[BEGIN Source records]

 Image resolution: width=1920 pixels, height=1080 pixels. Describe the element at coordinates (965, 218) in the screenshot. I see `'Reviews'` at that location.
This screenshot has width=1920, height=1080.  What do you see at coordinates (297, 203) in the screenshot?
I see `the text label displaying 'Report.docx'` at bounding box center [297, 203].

[END Source records]
[BEGIN Source records]

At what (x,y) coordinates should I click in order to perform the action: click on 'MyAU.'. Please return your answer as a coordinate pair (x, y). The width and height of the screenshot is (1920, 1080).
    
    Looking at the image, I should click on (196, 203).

[END Source records]
[BEGIN Source records]

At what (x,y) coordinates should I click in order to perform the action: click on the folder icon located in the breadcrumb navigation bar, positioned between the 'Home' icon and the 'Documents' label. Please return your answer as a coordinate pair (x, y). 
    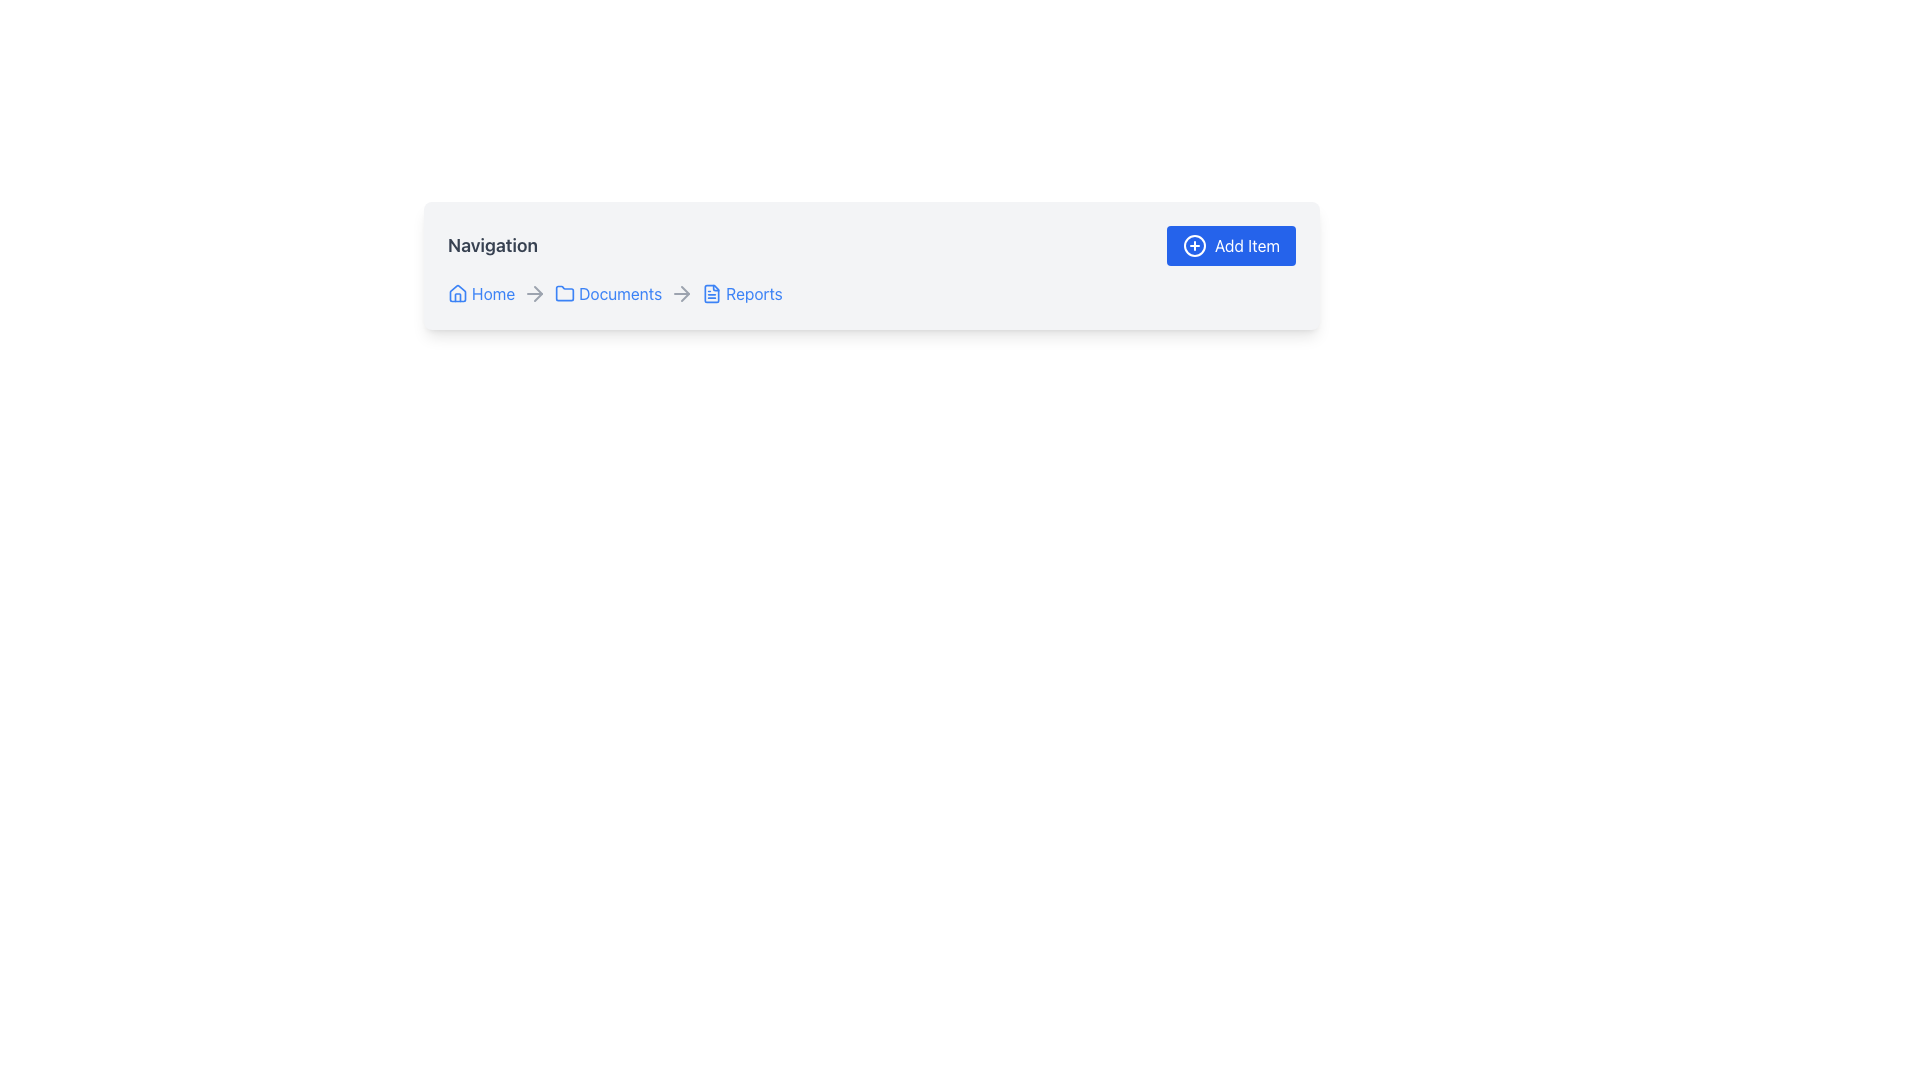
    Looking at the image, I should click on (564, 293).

[END Source records]

• **Directive**: Can you copy out the entries unchanged, starting with the line that contains "is (1920, 1080)." and going on through the line that contains "Looking at the image, I should click on (196, 203).", with both of those lines included?

• **Exercise answer**:
At what (x,y) coordinates should I click in order to perform the action: click on 'MyAU.'. Please return your answer as a coordinate pair (x, y). The width and height of the screenshot is (1920, 1080).
    
    Looking at the image, I should click on (196, 203).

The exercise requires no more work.